Jeudi 5 Février, comme prévu une petite vague de manifestation s’est soulevé partout en France. Dans le cadre de la mobilisation des universités, elles ne sont que des préliminaires au grand rendez-vous de mardi 10 Février, d’ordre national.

L’axe central de cette journée de manifestation à Paris est celle de Jussieu. Partie vers 14h30 de l’université éponyme, elle a défilé dans le quartier latin en passant par Censier, Panthéon et la Sorbonne. Ses rangs se sont allongés d’autres mouvements, apparus en même temps dans d’autres universités.
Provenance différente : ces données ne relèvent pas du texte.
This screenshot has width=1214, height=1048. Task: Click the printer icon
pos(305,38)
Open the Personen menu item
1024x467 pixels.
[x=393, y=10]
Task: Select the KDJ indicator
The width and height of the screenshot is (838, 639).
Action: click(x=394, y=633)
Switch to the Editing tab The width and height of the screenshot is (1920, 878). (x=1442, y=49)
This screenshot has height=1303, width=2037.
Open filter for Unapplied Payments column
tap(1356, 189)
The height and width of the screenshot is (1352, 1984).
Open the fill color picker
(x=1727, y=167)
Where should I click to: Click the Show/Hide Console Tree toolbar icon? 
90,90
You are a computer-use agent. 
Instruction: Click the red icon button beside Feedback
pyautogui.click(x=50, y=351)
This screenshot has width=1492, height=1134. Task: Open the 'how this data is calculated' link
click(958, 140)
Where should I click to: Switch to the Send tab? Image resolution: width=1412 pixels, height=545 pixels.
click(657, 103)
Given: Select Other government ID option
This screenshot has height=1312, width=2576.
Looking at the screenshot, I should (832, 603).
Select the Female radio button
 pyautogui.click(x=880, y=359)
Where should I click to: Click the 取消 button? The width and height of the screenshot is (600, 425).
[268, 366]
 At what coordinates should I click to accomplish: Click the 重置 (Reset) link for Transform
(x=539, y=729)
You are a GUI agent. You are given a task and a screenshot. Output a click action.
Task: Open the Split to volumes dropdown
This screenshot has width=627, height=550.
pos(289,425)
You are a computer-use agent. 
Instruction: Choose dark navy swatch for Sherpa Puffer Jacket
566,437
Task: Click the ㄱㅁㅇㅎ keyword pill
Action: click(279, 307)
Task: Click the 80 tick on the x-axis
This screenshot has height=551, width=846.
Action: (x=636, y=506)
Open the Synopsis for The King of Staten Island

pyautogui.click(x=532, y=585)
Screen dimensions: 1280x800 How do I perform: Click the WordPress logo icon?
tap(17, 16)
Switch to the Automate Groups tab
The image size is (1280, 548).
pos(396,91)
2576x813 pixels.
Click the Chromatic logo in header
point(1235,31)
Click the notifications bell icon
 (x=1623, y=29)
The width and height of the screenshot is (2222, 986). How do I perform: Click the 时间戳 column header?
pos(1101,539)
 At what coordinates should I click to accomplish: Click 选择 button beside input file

La police a déployé des hommes pour contenir une foule de 3.500 personnes, mais les manifestants étaient plus nombreux que prévus (entre 5.000 et 10.000).

Le secrétaire général du Syndicat National de l’Enseignement supérieur (SNESup), Jean Fabbri, était présent dès le début du rassemblement et a rappelé leurs revendications :
- Appel à un renforcement du service d’enseignement supérieur public.
- Augmenter les investissements dans la recherche, véritable enjeux de la relance économique.
- Défense des libertés scientifiques, qui ne possède pas d’instance propre.

Leur colère, ainsi que celle de la foule, dénonce les décrets forcés de Valérie Pécresse, les mesures d’un gouvernement sourd à leurs cris, à l’ombre de 1.000 suppressions d’emplois dans l’enseignement supérieur en 2009.

Vers 16h00, les CRS ont tenté de former un barrage pour stopper la foule. En vain. La journée s’est écoulée sans incident majeur et la foule, bien que tranquille, semble vouloir rassembler ses forces pour la grande manifestation de mardi.